Research Paper Volume 12, Issue 9 pp 8352—8371
Exosomal miR-183-5p promotes angiogenesis in colorectal cancer by regulation of FOXO1
- 1 Department of Laboratory Medicine, Shanghai Tongji Hospital, Tongji University School of Medicine, Shanghai, P.R. China
- 2 Department of Pharmacy, Putuo People’s Hospital, Shanghai, P.R. China
- 3 Department of General Surgery, Shanghai Tongji Hospital, Tongji University School of Medicine, Shanghai, P.R. China
- 4 Department of Internal Medicine V-Pulmonology, Allergology, Respiratory Intensive Care Medicine, Saarland University Hospital, Homburg, Germany
- 5 Department of Pathology, The Sixth People's Hospital of Yancheng, Yancheng, P.R. China
Received: January 28, 2020 Accepted: March 31, 2020 Published: May 3, 2020https://doi.org/10.18632/aging.103145
How to Cite
Copyright © 2020 Shang et al. This is an open-access article distributed under the terms of the Creative Commons Attribution License (CC BY 3.0), which permits unrestricted use, distribution, and reproduction in any medium, provided the original author and source are credited.

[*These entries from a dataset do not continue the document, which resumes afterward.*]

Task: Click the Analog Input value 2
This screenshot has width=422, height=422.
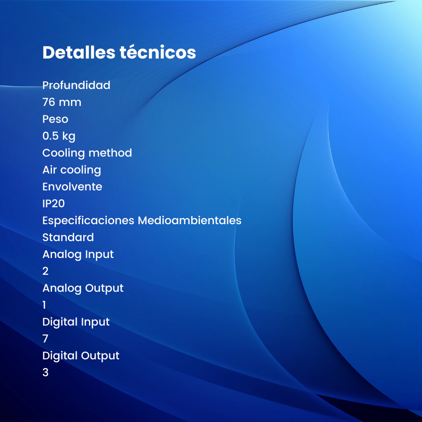Action: (45, 271)
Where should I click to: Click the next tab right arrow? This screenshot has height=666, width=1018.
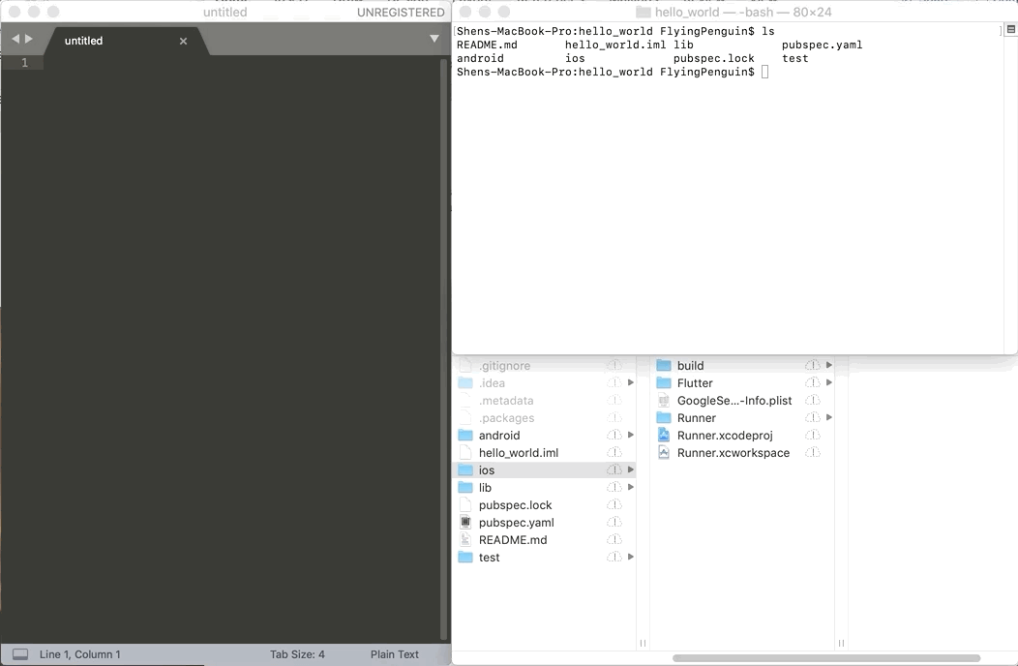(x=29, y=40)
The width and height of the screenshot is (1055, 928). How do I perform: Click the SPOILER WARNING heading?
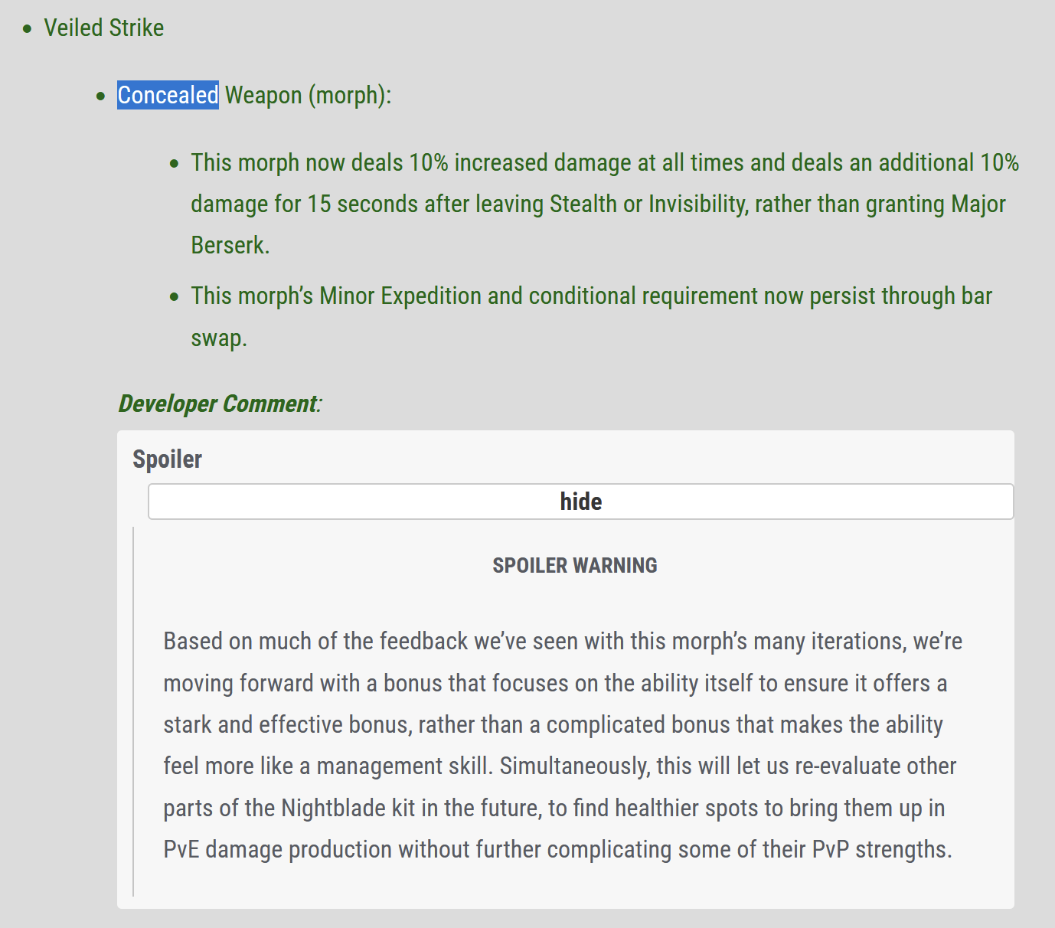pos(575,565)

Exosomes play important roles in proliferation and microenvironment modulation of many types of cancers, including colorectal cancer (CRC). However, the inhibitory effect of CRC cells-derived exosomes in angiogenesis has not been fully discussed. In this study, the roles of microRNA-183-5p (miR-183-5p) in abundant in exosomes secreted from the CRC cells were investigated. Initially, microarray analysis was employed to determine the differentially expressed miRNAs. Exosomes isolated from CRC cells were co-cultured with HMEC-1 cells to explore the role of exosomes in angiogenesis. Further, the effects of CRC cell-derived exosomal miR-183-5p on proliferation, invasion and tube formation abilities of HMEC-1 cells were assessed. The preventative effect of exosomal miR-183-5p in vivo was measured in nude mice. Initially, it was found that FOXO1 was downregulated while miR-183-5p was upregulated in CRC. Additionally, the inhibition of miR-183-5p was suggested to suppress proliferation, invasion and tube formation abilities of HMEC-1 cells through upregulating FOXO1. Then, in vitro assays demonstrated that CRC cell-derived exosomes overexpressing miR-183-5p contributed to an enhanced proliferation, invasion and tube formation abilities of HMEC-1 cells. Furthermore, in vivo experiments confirmed the tumor-promotive effects of CRC cell-derived exosomal miR-183-5p. Collectively, our study demonstrates that the CRC cell-derived exosomes overexpressing miR-183-5p aggravates CRC through the regulation of FOXO1. Exosomes overexpressing miR-183-5p might be a potential treatment biomarker for CRC.